Le Radici

La famiglia

Nel secolo diciottesimo la famiglia Rubino-Gazzera era stimata e rispettata da tutti in La Morra (Cuneo) per le doti morali e intellettuali di Giovanni Michele e della moglie Maria Teresa. Dalla loro unione nacquero 6 figli, 2 dei quali divennero sacerdoti Angelo e Giovani Battista. Il padre (1742-1816).

 

La Mamma Maria Teresa Gazzera Il fratello don Angelo Don Giovanni Battista

Il Paese: La Morra

La Morra contava, al tempo in cui nacque il Servo di Dio, 3.600 abitanti. Il paese, situato su di una ridente collina dalla quale lo sguardo spazia da un lato sulle langhe e dall’altro verso l’astigiano, fino alle Alpi, comprende un territorio abbastanza ampio.
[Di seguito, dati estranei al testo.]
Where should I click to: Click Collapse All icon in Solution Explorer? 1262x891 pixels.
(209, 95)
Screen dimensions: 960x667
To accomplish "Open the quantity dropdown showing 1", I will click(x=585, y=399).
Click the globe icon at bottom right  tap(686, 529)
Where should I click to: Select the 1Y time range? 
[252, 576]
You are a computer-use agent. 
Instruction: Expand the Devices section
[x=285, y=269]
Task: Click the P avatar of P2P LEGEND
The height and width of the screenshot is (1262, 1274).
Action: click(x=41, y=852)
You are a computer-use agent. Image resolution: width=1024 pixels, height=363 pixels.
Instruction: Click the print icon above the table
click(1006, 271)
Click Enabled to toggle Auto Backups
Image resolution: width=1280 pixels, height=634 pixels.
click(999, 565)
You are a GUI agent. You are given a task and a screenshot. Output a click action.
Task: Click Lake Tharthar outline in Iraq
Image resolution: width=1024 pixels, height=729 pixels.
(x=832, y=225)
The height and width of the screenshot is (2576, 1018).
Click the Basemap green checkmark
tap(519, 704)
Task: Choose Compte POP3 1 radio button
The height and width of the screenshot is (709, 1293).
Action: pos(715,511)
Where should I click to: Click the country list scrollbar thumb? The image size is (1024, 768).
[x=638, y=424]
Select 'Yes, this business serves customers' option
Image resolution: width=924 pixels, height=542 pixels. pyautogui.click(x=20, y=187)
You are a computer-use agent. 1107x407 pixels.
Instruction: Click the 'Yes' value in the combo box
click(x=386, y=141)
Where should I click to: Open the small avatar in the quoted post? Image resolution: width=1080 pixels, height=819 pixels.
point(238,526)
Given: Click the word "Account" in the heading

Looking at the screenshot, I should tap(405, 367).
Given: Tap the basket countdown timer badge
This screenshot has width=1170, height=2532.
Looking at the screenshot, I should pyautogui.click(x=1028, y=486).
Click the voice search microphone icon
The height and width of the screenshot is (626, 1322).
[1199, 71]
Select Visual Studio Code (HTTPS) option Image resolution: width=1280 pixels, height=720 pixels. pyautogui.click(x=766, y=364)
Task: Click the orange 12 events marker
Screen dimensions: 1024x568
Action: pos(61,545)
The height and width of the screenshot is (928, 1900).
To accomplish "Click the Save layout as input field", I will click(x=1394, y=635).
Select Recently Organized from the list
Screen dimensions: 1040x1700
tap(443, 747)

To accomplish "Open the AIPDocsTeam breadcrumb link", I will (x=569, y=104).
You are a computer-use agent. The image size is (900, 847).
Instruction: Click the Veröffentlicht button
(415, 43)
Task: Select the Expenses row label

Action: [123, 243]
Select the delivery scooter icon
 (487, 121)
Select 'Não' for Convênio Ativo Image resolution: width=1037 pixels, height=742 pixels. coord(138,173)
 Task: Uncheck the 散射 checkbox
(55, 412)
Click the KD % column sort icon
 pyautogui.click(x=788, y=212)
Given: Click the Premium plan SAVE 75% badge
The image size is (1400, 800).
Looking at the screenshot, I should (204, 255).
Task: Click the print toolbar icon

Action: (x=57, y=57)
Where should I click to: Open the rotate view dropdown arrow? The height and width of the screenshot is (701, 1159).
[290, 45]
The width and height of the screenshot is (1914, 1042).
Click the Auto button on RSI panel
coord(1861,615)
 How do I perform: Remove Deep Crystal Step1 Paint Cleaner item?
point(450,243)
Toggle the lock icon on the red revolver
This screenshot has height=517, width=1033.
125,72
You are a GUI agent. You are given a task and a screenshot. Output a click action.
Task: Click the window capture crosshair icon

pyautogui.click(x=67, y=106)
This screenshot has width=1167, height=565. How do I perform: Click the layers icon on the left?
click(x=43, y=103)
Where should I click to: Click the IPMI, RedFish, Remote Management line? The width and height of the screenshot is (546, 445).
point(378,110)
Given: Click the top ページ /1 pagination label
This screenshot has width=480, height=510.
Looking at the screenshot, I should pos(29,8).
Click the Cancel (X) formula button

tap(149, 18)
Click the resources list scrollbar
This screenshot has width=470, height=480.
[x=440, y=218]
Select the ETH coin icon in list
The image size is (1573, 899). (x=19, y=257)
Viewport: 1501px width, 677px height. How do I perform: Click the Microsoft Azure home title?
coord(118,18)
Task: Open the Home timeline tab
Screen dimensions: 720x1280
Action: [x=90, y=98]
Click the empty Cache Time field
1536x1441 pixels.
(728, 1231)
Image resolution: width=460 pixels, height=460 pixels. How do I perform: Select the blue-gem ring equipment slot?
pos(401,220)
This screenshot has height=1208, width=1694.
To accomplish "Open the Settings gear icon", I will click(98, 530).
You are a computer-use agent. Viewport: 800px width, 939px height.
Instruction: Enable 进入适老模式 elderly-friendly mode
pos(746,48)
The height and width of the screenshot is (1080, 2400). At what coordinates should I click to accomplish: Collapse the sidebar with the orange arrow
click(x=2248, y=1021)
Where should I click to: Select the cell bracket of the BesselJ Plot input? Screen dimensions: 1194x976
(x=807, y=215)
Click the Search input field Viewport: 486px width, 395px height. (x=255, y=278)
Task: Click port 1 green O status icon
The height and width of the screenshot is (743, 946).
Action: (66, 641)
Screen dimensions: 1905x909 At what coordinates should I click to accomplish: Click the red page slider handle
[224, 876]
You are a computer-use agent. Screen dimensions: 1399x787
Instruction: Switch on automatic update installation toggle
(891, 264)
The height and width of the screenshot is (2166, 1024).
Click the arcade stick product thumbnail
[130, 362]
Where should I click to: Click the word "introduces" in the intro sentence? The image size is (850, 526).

Capoluogo di mandamento e parte di quella regione piemontese denominata “Langhe”. Nella seconda metà del secolo XVIII animava la zona una popolazione attiva e progredita, da cui emersero illustri personalità ecclesiastiche e civili. Ai giorni nostri il territorio di La Morra è compreso nella provincia di Cuneo ed appartiene alla diocesi di Alba; non così in passato. Nel 1631, infatti, la città di Alba, l’antica Alba Pompeia, era stata elevata da Amedeo I, duca di Savoia, a capoluogo di provincia. Le truppe di Napoleone occuparono per la prima volta La Morra il 24 aprile del 1796. Il paese fu restituito a casa Savoia nel giugno seguente, in seguito all’amministrazione di Cherasco. Occupato nuovamente dai francesi, in seguito all’abdicazione del re Carlo Emmanuele IV, ritiratosi in Sardegna nel 1798, fu liberato, con tutto il Piemonte, nella primavera del 1799 dagli austro-russi e dai patrioti. L’anno successivo, i regi stati passarono una terza volta sotto il governo napoleonico (14 giugno 1800) che durò fino al 1814. La sede vescovile di alba è antichissima ed ha a storia lunga e gloriosa (cf. Doc. IV, 1). Il giugno 1803 essa fu soppressa ed annessa alla diocesi di Asti, per essere poi ricostituita il 20 luglio 1817. Nel secolo XVIII in tutto il Piemonte il sentimento religioso era assai diffuso e, benché nelle città fosse possibile riscontrare forme di indifferenza, nelle parrocchie di campagna la fede era molto viva, grazie anche alla solerte opera del clero. Generalmente nei paesi regnava la concordia; le famiglie erano caratterizzate da integrità di costumi e da una autentica preoccupazione di impartire ai figli un’educazione profondamente religiosa.